Set an environmental variable pointing to the Silva database. You need to change the path to your Silva database folder.

export SILVA_TAX="PATHTOYOURSILVADBFOLDER/YOURSILVA.TAX"
export SILVA_ALN="PATHTOYOURSILVADBFOLDER/YOURSILVA.ALN"

Check that this works! If not you need to set the path again or change the name of your silva align and taxonomy files.


echo $SILVA_TAX
echo $SILVA_ALN

Set variables for the minimum and maximum length of epicpCR products. This is dependent on YOUR OWN product lengths. Note that you might need to change these after you have done the analysis and looked at results. You can also filter out long and short sequences later so you don't need to set these too strict in the beginning.


export MIN_LEN="350"
export MAX_LEN="550"

Set variables for the OTU clustering threshold


export OTU_TRH="0.99"

Pre-analysis

Before we start analysing we need to obtain some data to work with. We will use the data from Jenni Hultman's paper. Downloading files from ENA is a very useful tool for the future too so keep a hold of this script!

Download files from Hultman et al. (2018) epicPCR study PRJEB23695 from ENA.
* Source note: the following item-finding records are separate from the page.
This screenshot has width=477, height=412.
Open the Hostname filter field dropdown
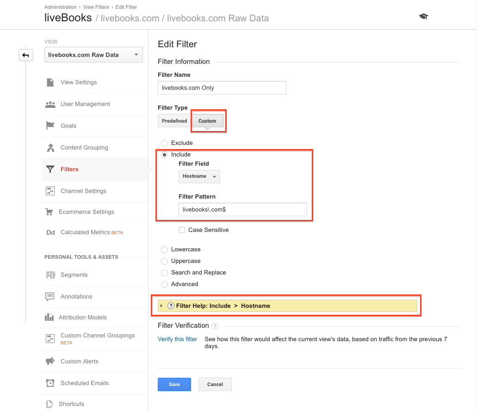point(199,176)
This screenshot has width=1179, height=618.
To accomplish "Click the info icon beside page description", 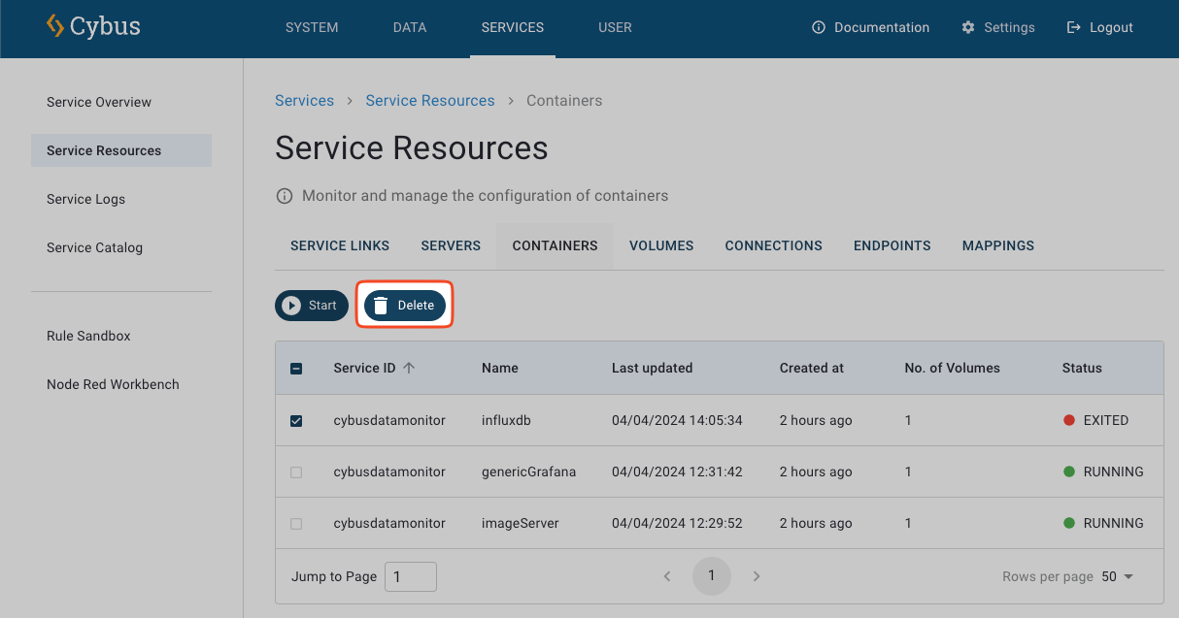I will pyautogui.click(x=285, y=196).
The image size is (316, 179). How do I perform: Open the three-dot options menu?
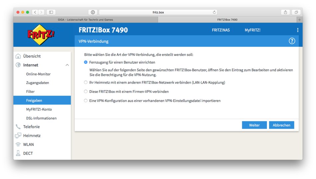pyautogui.click(x=297, y=30)
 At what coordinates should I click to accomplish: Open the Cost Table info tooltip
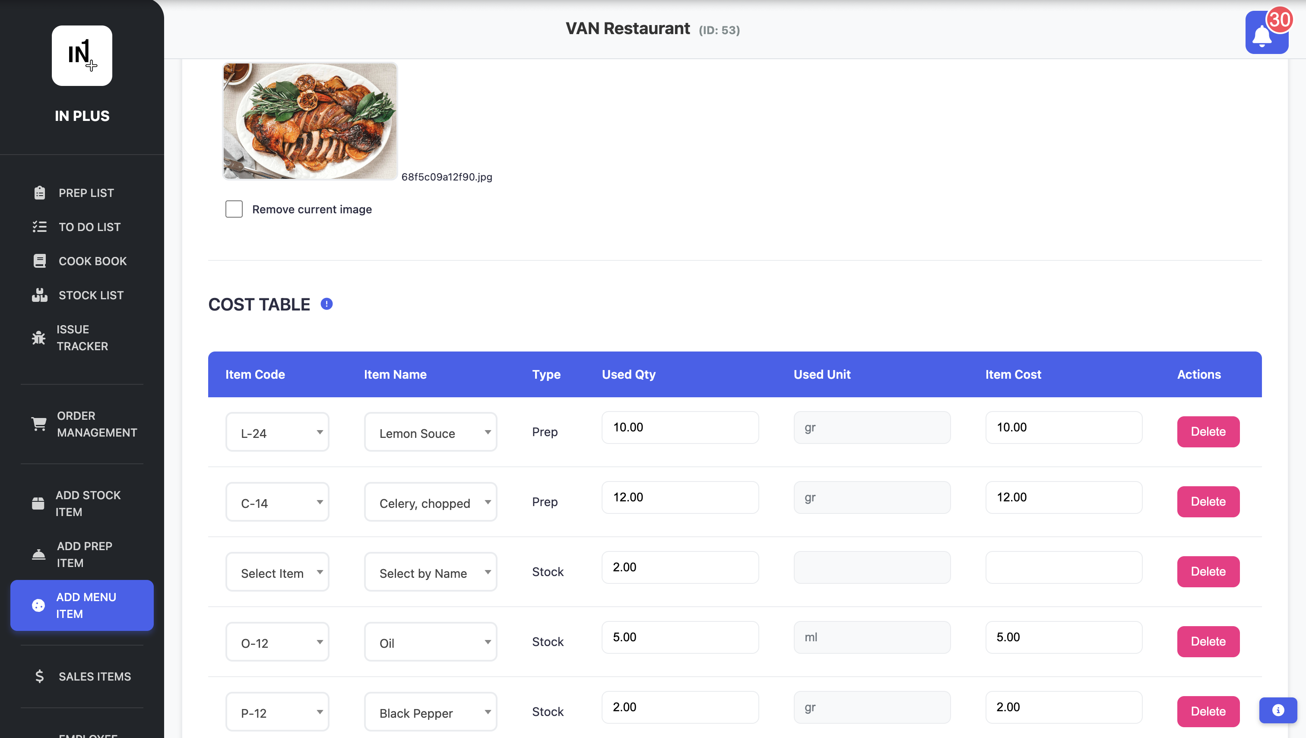click(x=327, y=303)
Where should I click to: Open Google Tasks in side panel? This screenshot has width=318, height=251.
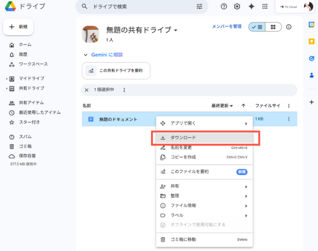click(x=312, y=58)
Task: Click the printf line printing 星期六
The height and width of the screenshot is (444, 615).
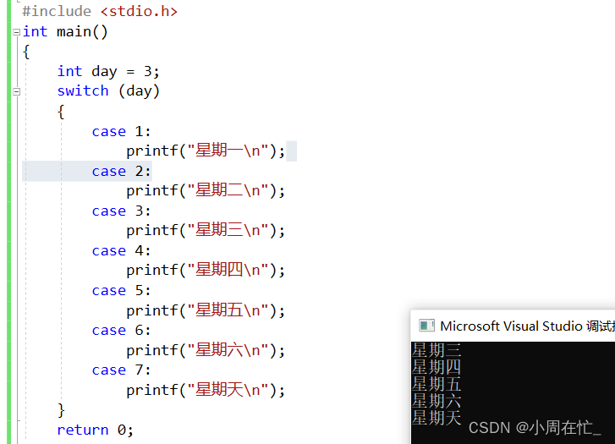Action: point(206,350)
If you're on CSC's computer, open a screen, since this might take a while and you might want to log out and go home for example.
Also when on Puhti, store your data on the scracth folder and backup things to Allas.

screen -S epic

# Make directory myfiles
mkdir myfiles

# Go to your directory myfiles
cd myfiles

Download the list of files to download This is obtained by going to the ENA website and searching with the project id that is available in the article. You can select which fields you want to get in the tabs by clicking. Here we want the submitted file names preserved so we have chosen the submitted_ftp format.


wget -O list_of_files "https://www.ebi.ac.uk/ena/data/warehouse/filereport?accession=PRJEB23695&result=read_run&fields=submitted_ftp&download=txt"

Modify list so that all samples are in one line


tr ';' '\n' < list_of_files > list_of_files2

mv -f list_of_files2 list_of_files

Download the files and unpack. This might take a while.

while read file_name; do wget $file_name; done<list_of_files

gunzip &ast;gz

Check that you have all the files. Compare to the website source if needed.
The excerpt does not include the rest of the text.